• Required work
Consider the records below. How many of their lines include the word "Choose"? State the number and nothing else.

[Records from a data collection]
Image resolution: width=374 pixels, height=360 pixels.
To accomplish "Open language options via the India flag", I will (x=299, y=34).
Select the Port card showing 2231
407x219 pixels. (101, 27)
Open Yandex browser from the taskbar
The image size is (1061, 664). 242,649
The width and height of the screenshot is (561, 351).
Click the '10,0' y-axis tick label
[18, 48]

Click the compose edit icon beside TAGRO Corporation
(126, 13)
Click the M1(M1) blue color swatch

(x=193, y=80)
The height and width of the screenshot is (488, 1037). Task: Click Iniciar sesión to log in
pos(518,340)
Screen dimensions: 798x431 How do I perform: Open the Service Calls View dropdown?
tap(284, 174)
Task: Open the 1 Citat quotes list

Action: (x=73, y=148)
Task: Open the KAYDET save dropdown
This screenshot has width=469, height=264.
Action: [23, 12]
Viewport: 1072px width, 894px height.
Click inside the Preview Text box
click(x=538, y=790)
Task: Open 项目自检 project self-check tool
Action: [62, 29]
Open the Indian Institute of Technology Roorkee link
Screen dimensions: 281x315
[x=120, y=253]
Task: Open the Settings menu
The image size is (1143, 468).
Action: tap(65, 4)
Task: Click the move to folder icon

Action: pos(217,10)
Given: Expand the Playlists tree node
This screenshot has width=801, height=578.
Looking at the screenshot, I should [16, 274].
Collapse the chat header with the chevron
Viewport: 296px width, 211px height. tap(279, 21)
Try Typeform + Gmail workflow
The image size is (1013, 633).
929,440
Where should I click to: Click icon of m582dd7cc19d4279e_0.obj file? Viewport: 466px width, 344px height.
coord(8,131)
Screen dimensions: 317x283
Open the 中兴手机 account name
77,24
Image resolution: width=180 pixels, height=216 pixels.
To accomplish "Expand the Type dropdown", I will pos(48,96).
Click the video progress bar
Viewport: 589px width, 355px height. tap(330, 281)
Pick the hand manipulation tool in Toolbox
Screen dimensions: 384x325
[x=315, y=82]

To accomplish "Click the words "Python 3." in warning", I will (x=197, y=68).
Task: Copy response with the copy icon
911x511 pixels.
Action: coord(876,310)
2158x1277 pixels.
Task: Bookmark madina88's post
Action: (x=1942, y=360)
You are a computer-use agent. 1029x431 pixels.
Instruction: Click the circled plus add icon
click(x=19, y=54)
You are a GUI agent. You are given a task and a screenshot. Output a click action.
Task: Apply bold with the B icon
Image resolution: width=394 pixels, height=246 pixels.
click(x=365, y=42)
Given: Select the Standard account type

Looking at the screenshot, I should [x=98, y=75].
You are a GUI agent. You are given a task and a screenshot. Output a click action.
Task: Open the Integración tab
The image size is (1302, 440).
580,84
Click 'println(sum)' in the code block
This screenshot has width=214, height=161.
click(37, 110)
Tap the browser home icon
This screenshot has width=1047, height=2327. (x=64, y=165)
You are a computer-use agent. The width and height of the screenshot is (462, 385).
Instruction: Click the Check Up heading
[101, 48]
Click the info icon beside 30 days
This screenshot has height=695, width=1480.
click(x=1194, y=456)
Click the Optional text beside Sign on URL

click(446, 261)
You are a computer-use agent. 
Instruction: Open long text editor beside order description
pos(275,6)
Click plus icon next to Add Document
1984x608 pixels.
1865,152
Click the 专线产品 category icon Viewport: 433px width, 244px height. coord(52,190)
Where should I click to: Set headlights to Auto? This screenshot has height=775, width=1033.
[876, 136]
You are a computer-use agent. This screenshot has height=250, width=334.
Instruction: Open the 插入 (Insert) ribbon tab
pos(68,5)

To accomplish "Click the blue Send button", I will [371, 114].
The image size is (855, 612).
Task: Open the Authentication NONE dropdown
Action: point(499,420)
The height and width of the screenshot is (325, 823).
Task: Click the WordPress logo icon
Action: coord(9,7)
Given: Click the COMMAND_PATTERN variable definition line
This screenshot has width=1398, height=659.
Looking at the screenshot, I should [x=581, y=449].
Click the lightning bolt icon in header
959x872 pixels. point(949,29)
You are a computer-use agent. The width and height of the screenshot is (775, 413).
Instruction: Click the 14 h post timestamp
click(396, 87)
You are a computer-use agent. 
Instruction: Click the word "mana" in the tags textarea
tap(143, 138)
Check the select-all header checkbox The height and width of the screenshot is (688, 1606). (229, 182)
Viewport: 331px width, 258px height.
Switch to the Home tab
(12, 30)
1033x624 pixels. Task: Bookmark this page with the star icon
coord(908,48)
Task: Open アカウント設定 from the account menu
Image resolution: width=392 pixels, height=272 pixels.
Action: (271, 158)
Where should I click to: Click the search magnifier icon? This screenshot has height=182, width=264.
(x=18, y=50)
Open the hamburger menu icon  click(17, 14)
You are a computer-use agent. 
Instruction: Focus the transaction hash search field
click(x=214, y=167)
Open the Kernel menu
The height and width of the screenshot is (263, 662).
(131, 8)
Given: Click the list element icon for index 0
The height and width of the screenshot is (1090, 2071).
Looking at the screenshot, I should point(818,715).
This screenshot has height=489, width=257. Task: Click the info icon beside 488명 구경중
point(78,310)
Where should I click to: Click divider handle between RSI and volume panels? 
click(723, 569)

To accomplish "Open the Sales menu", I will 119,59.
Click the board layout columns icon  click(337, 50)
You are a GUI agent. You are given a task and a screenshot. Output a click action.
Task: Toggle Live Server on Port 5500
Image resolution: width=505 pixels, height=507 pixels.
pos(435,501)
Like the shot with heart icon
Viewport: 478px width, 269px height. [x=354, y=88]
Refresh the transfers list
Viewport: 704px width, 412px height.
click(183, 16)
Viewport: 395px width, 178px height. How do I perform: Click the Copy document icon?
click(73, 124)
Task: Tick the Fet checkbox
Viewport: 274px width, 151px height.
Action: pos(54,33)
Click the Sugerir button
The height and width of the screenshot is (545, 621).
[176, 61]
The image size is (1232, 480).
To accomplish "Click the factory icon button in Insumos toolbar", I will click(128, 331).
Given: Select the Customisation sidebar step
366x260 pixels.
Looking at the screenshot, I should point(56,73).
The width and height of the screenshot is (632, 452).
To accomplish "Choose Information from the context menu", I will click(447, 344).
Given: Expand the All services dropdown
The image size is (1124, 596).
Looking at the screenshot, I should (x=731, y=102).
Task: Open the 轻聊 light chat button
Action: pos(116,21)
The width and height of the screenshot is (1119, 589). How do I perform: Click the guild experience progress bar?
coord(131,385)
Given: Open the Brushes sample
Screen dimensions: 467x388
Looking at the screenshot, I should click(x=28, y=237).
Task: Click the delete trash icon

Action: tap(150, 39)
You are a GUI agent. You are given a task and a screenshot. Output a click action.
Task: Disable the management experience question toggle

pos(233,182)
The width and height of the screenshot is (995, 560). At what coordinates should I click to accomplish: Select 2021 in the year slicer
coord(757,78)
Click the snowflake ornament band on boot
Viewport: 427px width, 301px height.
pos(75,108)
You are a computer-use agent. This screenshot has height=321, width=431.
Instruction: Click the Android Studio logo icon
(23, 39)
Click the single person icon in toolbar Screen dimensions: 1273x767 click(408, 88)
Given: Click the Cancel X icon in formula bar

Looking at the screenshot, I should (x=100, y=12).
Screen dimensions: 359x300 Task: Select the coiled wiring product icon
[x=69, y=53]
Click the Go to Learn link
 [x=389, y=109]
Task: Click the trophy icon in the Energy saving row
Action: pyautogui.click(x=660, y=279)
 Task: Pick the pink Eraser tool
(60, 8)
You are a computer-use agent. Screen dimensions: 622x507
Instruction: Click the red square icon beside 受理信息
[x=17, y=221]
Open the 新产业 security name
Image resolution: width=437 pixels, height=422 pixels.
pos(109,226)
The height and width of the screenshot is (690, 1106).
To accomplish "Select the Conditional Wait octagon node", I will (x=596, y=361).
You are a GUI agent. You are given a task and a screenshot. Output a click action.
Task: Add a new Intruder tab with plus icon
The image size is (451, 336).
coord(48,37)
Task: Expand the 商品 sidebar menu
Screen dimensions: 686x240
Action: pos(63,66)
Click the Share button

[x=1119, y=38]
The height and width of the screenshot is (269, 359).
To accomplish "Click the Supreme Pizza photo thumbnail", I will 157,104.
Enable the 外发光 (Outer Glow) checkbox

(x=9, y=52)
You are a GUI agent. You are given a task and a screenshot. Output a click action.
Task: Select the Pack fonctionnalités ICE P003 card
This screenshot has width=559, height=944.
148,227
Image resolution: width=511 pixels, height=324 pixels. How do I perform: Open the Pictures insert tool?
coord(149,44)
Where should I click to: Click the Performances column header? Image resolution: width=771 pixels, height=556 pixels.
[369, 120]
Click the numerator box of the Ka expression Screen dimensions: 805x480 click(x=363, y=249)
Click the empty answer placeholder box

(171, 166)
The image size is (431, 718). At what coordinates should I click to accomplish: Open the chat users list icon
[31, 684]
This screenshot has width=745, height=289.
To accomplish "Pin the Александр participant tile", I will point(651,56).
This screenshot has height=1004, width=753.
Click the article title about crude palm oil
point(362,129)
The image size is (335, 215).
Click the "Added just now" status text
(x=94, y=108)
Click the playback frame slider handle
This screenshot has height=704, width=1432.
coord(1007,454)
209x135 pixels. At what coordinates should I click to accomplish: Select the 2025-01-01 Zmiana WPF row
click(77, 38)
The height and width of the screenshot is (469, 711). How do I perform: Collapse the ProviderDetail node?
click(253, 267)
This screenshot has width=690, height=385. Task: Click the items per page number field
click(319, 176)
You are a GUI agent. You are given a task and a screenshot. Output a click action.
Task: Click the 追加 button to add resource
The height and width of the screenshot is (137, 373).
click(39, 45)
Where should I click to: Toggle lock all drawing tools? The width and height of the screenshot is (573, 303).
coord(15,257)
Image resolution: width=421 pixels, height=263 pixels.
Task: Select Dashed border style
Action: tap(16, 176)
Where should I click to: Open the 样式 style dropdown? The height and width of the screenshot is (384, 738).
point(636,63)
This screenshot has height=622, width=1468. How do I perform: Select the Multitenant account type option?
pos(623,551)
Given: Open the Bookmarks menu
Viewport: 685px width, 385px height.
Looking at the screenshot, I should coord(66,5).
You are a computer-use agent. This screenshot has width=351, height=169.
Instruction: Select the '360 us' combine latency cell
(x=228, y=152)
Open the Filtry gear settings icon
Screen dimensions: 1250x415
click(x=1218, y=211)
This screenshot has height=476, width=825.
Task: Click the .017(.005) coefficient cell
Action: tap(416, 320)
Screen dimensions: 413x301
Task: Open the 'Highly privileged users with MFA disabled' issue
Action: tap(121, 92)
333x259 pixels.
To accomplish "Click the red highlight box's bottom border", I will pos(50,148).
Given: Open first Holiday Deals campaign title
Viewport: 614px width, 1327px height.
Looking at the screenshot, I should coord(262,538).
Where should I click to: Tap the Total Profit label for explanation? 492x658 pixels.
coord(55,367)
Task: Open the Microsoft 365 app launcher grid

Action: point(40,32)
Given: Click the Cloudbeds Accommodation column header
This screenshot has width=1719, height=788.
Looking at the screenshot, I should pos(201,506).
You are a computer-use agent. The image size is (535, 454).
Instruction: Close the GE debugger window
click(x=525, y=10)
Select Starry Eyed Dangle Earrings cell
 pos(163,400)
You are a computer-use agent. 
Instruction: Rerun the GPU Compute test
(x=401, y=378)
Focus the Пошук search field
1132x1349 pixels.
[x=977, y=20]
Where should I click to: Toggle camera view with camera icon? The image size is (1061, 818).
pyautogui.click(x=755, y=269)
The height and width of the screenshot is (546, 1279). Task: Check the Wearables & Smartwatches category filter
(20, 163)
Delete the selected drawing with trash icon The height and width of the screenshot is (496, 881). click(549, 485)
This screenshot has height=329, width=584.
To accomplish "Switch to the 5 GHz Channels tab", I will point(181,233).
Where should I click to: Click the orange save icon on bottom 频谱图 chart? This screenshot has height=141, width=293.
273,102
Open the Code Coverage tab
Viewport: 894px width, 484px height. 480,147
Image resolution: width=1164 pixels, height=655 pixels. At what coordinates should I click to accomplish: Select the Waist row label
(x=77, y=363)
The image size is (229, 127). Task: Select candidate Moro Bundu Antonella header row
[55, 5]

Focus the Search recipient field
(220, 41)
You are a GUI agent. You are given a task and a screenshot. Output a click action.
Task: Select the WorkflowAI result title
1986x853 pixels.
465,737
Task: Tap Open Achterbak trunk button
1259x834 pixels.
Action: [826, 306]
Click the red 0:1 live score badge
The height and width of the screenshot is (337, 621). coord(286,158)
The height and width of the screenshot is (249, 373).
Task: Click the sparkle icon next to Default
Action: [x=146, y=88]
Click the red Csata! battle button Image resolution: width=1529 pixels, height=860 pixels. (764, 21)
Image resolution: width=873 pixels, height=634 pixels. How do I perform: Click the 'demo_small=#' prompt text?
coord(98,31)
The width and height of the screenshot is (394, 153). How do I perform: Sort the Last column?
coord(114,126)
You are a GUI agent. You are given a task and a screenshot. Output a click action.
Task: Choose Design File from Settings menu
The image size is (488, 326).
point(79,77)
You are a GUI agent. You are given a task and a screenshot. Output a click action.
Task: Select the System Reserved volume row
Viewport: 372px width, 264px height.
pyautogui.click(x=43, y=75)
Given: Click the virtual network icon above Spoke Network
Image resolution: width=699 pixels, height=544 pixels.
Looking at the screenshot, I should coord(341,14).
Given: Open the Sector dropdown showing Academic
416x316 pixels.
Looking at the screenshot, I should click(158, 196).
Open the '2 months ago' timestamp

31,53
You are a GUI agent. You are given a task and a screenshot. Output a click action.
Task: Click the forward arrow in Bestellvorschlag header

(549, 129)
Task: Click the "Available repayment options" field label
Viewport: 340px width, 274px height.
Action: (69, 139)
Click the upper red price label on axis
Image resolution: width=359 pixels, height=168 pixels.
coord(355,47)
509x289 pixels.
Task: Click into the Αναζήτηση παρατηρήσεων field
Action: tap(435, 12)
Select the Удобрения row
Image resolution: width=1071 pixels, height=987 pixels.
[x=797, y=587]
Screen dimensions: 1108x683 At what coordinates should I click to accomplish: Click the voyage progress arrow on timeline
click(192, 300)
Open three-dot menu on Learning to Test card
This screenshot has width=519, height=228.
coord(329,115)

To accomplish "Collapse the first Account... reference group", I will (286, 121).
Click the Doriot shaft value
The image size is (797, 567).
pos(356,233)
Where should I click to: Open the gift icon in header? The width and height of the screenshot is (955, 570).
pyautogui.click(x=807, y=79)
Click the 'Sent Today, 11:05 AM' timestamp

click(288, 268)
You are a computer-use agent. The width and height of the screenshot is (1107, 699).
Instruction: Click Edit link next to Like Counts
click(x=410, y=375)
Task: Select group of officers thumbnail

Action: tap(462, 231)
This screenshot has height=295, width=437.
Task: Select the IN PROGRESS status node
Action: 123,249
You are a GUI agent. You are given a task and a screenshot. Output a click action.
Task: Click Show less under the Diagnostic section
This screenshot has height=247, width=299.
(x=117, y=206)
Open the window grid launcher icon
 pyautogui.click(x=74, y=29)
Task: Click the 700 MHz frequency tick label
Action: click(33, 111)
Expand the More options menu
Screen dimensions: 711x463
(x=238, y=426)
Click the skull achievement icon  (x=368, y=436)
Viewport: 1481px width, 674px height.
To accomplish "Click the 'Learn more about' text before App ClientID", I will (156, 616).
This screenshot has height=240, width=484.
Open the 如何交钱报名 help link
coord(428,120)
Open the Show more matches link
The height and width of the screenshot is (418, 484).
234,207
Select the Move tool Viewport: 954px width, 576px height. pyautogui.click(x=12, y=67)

• Response
2